##### READING TEXT #####
Ever made the wrong choice, or a bad decision? You create a problem, and then you have to fix it. You have to fix it fast, because you’ve caused damage, and you’re in danger of getting into a lot of trouble. Only fixing the problem just makes a worse problem, and fixing that one creates a third problem, and the more you frantically dig, the deeper that hole’s going to be?
That’s Overheard in a nutshell. It's a 2009 police thriller written and directed by Hong Kong's super-team Felix Chong and Alan Mak. They scored a phenomenal hit some years ago writing Infernal Affairs for director Andrew Lau, and that film was remade in the USA as Martin Scorsese's Oscar-winning The Departed. Other Chong/Mak films have included Confession of Pain, The Lost Bladesman and The Silent War. They made great films, and I think Overheard is one of their best.
Overheard thrills, surprises and entertains in equal measure. The story focuses on a police surveillance unit who are monitoring a suspected insider trading scam. When two members of the team – one financially crippled by gambling debts and the other critically ill – decide to use the information they’ve learned to undertake some secret insider trading of their own, first careers and ultimately lives are put dangerously at risk. They try to put things right, but manage to make the situation a little worse. They try again, and it gets worse again. The tension is incrementally ratcheted up as the film goes on.
##### INFORMATION PROVIDED #####
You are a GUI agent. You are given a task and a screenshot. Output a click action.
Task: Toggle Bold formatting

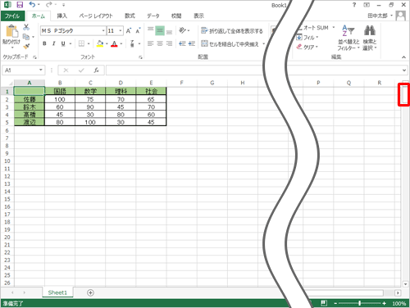pos(44,43)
#####
_WHAT IS NEEDED:_ Decide whether each statement below agrees with the review of Overheard, giving yes or no and quoting the deciding words from the review. (a) Overheard came out in 2009. (b) Felix Chong and Alan Mak directed Infernal Affairs. (c) Both team members who secretly trade are burdened by gambling debts. Answer from the text alone.

_RESULT OF THIS EXERCISE:_
(a) Yes: "It's a 2009 police thriller"
(b) No: "writing Infernal Affairs for director Andrew Lau"
(c) No: "one financially crippled by gambling debts and the other critically ill"